* [Source extract]:
Dogs Also Love to be Safe; Sound
Sometimes, extreme temperatures and inclement weather can affect your dog. If they don’t have an adequate outdoor covering, they’ll dig up a hole to lay in. They do this to protect themselves from wind, rain, snow, and heat.
Ways to Ensure their Protection; Comfort
During colder days and the harsh winter months, be sure to have them inside more often and inspect their shelter outside. Make sure it’s comfortable and resistant to heat and cold. This is going to be more of a focus for those living in colder climates, arid deserts, or places where sticky humidity is an issue.
If they have a dog house and they dig right under your fence during the summer, their house may be too hot. If you can, move the house to a shaded area or keep on a fan. Supply a large water bowl that the dog can’t spillover and make sure it’s always full.
All for Naught; No Results
If you’ve done all the above and your dog is still committed to digging its way to China, create a space in the backyard specific for the dog to dig in.

* [Information supplied]:
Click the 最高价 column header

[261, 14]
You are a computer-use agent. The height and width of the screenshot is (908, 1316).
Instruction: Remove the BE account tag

* [Task goal]:
Reproduce the passage above on dogs digging for shelter word for word, keeping its headings and paragraph breaks.

* [Finished task]:
Dogs Also Love to be Safe; Sound
Sometimes, extreme temperatures and inclement weather can affect your dog. If they don’t have an adequate outdoor covering, they’ll dig up a hole to lay in. They do this to protect themselves from wind, rain, snow, and heat.
Ways to Ensure their Protection; Comfort
During colder days and the harsh winter months, be sure to have them inside more often and inspect their shelter outside. Make sure it’s comfortable and resistant to heat and cold. This is going to be more of a focus for those living in colder climates, arid deserts, or places where sticky humidity is an issue.
If they have a dog house and they dig right under your fence during the summer, their house may be too hot. If you can, move the house to a shaded area or keep on a fan. Supply a large water bowl that the dog can’t spillover and make sure it’s always full.
All for Naught; No Results
If you’ve done all the above and your dog is still committed to digging its way to China, create a space in the backyard specific for the dog to dig in.